Two such figures, a local Vietnam War veteran and a park ranger respectively, offered advice on equipment and route planning. The team overcame their pride, took the advice, and successfully completed the training because of it.
It’s not Reality Unless its Shared
Incredibly smart and talented individuals are often found making profoundly bad decisions. The author states that, in an organizational setting, this is often because of a lack of a shared reality. Ensuring a shared reality benefits a team in three main ways:
- Organizing. Forgetting the lines and blocks that make up organizational structures, leaders should look at a specific mission and ask themselves “how would we organize ourselves if we didn’t already know how to organise?”.
- Communicating. Communication should be boundaryless. While those in institutions like the military are often drawn to compartmentalization and secrecy, the most important label in successful teams is often “need to share”.
- Leading. The best way to ensure a shared reality is established is through common sense. Never be afraid to ask, “what’s you recommendation”.
This final lesson comes courtesy of Blaber’s experience commanding a unit in an early 2002 battle in the Shahi Khot Valley in Afghanistan. In what was called Operation Anaconda, Blaber’ small teams were tasked with infiltrating the mountainous strongholds of the Taliban surrounding the valley to aid in the larger effort of drawing them toward a conventional force in the valley floor.

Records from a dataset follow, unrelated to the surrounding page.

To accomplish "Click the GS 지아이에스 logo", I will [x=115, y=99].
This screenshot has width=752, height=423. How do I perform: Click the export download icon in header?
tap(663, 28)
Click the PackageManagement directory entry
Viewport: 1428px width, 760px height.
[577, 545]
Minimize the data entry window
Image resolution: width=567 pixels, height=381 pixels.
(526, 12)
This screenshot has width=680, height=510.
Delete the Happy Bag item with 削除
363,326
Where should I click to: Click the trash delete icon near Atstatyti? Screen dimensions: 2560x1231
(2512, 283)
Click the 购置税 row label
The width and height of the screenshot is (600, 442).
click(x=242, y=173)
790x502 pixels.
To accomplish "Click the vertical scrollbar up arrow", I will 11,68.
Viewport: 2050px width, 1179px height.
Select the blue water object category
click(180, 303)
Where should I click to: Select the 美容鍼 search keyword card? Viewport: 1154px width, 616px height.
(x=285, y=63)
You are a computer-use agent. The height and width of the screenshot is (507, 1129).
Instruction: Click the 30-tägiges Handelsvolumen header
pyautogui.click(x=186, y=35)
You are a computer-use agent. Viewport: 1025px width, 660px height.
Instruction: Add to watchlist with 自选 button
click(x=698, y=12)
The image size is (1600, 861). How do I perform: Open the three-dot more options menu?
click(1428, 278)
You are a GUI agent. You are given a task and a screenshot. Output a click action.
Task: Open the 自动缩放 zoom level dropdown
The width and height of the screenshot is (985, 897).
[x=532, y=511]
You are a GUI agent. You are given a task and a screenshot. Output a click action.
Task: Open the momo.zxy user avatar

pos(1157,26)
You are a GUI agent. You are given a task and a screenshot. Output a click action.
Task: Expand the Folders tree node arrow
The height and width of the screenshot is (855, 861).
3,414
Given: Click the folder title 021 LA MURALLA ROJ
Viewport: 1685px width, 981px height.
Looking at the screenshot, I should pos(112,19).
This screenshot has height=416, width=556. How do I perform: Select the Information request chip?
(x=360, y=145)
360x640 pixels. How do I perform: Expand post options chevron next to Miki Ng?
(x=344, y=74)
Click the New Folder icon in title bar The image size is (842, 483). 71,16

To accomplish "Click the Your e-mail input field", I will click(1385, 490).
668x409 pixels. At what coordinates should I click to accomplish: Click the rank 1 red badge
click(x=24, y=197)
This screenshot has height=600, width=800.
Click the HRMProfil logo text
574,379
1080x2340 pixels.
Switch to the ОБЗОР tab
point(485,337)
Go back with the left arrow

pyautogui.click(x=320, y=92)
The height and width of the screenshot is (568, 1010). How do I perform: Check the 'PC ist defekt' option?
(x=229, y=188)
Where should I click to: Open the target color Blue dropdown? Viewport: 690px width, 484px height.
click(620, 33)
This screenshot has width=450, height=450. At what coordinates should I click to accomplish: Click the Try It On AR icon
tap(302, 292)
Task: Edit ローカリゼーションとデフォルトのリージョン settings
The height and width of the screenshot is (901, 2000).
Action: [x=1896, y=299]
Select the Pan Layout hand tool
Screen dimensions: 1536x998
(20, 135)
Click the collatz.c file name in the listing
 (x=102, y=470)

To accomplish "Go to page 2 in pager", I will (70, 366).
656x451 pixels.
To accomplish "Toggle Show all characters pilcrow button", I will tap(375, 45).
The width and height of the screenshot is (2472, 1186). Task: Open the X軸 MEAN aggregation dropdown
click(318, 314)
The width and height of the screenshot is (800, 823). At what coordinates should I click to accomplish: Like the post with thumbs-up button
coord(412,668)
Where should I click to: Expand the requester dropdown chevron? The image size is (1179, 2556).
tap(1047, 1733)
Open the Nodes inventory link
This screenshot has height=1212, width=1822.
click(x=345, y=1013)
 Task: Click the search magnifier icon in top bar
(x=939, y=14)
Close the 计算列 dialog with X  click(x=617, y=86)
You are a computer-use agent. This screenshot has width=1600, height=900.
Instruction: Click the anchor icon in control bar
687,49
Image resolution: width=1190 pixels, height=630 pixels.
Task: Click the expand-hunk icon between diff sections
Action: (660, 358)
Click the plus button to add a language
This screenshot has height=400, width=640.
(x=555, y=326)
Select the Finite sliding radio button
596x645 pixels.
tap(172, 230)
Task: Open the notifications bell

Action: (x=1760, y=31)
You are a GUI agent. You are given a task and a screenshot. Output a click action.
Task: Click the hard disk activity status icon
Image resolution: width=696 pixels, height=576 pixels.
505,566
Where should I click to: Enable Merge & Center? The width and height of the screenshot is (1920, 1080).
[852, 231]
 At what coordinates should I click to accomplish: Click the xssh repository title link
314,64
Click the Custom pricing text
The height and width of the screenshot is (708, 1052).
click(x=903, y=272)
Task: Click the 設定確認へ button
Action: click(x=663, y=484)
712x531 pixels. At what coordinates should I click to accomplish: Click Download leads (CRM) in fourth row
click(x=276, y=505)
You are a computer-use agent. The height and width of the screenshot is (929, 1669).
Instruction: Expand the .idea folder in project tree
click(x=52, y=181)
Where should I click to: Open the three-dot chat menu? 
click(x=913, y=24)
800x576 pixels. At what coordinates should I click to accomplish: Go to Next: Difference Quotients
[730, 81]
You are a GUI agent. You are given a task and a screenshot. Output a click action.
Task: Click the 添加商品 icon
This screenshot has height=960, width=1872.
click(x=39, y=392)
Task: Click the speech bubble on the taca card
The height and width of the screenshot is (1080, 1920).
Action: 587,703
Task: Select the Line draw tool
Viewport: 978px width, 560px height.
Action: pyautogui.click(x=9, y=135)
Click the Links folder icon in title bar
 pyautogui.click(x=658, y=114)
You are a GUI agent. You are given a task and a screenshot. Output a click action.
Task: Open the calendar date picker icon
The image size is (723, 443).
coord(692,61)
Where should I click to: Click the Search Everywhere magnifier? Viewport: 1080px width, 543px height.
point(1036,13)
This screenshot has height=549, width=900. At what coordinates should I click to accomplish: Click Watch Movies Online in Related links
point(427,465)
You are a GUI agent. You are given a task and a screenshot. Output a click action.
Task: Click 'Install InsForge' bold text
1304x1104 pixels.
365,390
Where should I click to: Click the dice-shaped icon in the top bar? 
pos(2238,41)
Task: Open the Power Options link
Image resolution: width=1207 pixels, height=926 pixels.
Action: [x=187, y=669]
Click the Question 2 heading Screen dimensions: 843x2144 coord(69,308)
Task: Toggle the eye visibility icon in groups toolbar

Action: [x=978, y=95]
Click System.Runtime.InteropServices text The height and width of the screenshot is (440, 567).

Radio communication was lost, distant commanders were overriding the decisions of those on the ground, and unprepared replacement teams were being sent into the mountains following the success of Blaber’s teams. Ensuring a shared reality would have resolved these issues and prevented the subsequent loss of life.
Through stories and lessons like the above, The Mission, the Men, and Me makes a strong case for its thesis and manages to be deeply engrossing along the way. While military personnel in and outside of special operations will find the content relatable, any leader can benefit from the principles provided and relate them to their own experiences.
This relatability combined with concise writing is what sets Blaber’s work apart from cheaper imitations and has allowed it to withstand the test of time. Any reader interested in better preparing themselves for the leadership challenges that lay ahead would be wise to give this book a chance.
The reviewer: Dylan Nigh is a US Army Officer currently serving in the First Special Forces Group (Airborne) as the second-in-command for the Technical and Information Support Company. His passions include volunteering, reading, studying irregular warfare, hiking, and promoting leadership development.